Si desde hace varios años, por
estas fechas, suelo yo escribir de los parados, cómo no iba
a hacerlo en este 2009 del que no cesan de decirnos que será
mareante el número de desempleados. Como si no merecieran
tal calificativo las cifras ya existentes: tres millones de
personas sin trabajo.
Todo un drama que se instala en innumerables hogares y que
cambia la vida de incontables familias. Del pánico de los
parados se suele hablar poco y quienes lo hacen, a veces, no
son precisamente personas que hayan pasado por semejante
trance. Un mal trance cuya dureza deja heridas que ni el
paso del tiempo consigue cicatrizarlas debidamente.
Vivir como parado no es vivir. Es una situación que
desasosiega a quien se queda sin empleo. Resulta tristemente
trivial en insistir en la transformación que sufren las
personas condenadas a salir cada mañana a la búsqueda de un
trabajo.
Porque más allá de la inquietud material, el hombre privado
de trabajo experimenta una angustia indecible. Se vuelve
huraño, irritable, susceptible... Se le acumulan los
culpables de su mala situación; duda de sí mismo y de su
capacidad. Y un malestar bronco se va apoderando de él.
Todo ello lo pone en disposición de sentirse aludido ante
cualquier comentario. Y, claro, salta a las primeras de
cambio, herido en su amor propio, consiguiendo que a su
alrededor estallen las discusiones por cualquier quítame
allá esas pajas. Los hay, no pocos, que tienen un concepto
muy distinto de quienes están en el paro.

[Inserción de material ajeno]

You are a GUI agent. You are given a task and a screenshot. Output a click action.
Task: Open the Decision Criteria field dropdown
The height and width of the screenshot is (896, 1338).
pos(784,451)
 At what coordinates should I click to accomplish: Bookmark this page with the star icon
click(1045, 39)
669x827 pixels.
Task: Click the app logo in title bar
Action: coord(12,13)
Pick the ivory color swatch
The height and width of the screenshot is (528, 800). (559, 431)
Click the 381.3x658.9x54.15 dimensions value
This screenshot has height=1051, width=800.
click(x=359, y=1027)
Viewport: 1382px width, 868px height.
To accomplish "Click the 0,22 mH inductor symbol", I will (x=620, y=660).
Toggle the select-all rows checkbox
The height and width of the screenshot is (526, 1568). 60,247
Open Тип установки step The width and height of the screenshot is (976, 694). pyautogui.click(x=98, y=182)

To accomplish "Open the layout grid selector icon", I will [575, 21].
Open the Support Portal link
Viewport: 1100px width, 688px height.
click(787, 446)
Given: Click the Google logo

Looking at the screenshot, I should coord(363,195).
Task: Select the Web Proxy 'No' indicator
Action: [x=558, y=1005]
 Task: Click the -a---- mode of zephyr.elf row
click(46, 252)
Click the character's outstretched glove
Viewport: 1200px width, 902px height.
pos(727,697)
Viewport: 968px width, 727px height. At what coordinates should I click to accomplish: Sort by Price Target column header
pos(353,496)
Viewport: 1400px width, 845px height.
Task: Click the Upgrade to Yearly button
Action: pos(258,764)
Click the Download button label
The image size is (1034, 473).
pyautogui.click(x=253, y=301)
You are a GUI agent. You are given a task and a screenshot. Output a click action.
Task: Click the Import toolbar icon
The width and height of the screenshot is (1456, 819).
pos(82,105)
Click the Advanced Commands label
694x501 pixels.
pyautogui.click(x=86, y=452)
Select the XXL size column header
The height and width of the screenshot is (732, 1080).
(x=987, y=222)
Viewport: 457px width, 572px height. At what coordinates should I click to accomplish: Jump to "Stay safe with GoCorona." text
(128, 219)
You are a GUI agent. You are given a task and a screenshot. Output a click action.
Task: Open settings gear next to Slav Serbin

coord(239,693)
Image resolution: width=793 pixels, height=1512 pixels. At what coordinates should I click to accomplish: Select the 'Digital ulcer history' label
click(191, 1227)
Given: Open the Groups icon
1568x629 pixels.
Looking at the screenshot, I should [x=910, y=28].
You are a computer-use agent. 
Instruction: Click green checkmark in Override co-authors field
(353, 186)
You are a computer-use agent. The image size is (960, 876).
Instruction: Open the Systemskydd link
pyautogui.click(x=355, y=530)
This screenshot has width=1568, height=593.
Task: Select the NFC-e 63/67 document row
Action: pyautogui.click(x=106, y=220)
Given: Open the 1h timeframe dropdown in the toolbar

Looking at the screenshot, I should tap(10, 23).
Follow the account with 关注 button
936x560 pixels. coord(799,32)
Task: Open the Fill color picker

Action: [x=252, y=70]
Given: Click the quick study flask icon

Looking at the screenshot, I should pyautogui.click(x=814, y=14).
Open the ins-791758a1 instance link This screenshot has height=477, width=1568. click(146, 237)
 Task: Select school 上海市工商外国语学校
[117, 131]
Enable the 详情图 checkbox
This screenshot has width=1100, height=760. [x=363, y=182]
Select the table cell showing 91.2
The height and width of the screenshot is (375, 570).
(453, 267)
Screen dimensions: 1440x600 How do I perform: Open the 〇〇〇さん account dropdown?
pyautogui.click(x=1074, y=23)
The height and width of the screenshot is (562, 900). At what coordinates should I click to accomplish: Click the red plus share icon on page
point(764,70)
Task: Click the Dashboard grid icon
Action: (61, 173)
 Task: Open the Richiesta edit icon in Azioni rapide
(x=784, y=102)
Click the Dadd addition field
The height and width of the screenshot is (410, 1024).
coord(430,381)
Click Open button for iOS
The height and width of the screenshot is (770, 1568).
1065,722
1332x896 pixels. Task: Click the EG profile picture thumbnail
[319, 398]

Pues uno que lo ha vivido, aún recuerda de aquel tiempo la
cola ominosa que se formaba ante la oficina donde se acudía
a cobrar el subsidio de desempleo. Y cómo la gente pasaba y
se quedaba mirando despectivamente a los componentes de la
fila. Los había cuyas miradas parecían destilar veneno
contra quienes dependíamos, en esos momentos, sólo de la
ayuda económica.
Un hombre sin trabajo va de un lado a otro por la casa como
un perro abandonado. Y sale a la búsqueda de un empleo cada
día y cada día que pasa sin encontrarlo regresa a su
domicilio convertido en un fracaso. Un fracaso diario que
sólo puede paliar en gran medida su mujer. Los hay que
tienen suerte, pero otros perciben la más absoluta soledad.
Y llegan a un punto en que no saben lo que hacer. Y aunque
la mejor recomendación sea que guarden la cordura y procuren
adaptar la vida a las circunstancias negativas por las que
atraviesan, no todas las personas consiguen mantener la
calma.
Un varón sin trabajo se siente casi emasculado. O sea, como
si estuviera castrado. No olvidemos que el mundo del trabajo
ha sido concebido, organizado y construido por los hombres.
Y hasta hace nada, éramos nosotros los que controlábamos
casi exclusivamente su funcionamiento, arrogándonos todos
los mandos. Las mujeres trabajaban, ciertamente, pero en la
casa. Eran muy pocas las que tenían acceso a las
responsabilidades.
El martes pasado, un hombre se acercó a mí para decirme que
si podía interceder por él ante una autoridad con
posibilidades de colocarle. Y, mientras me explicaba su
situación de parado, pude comprobar que su mirada estaba
asediada por la tristeza. Por la inseguridad y por un miedo
irracional: El pánico de los parados.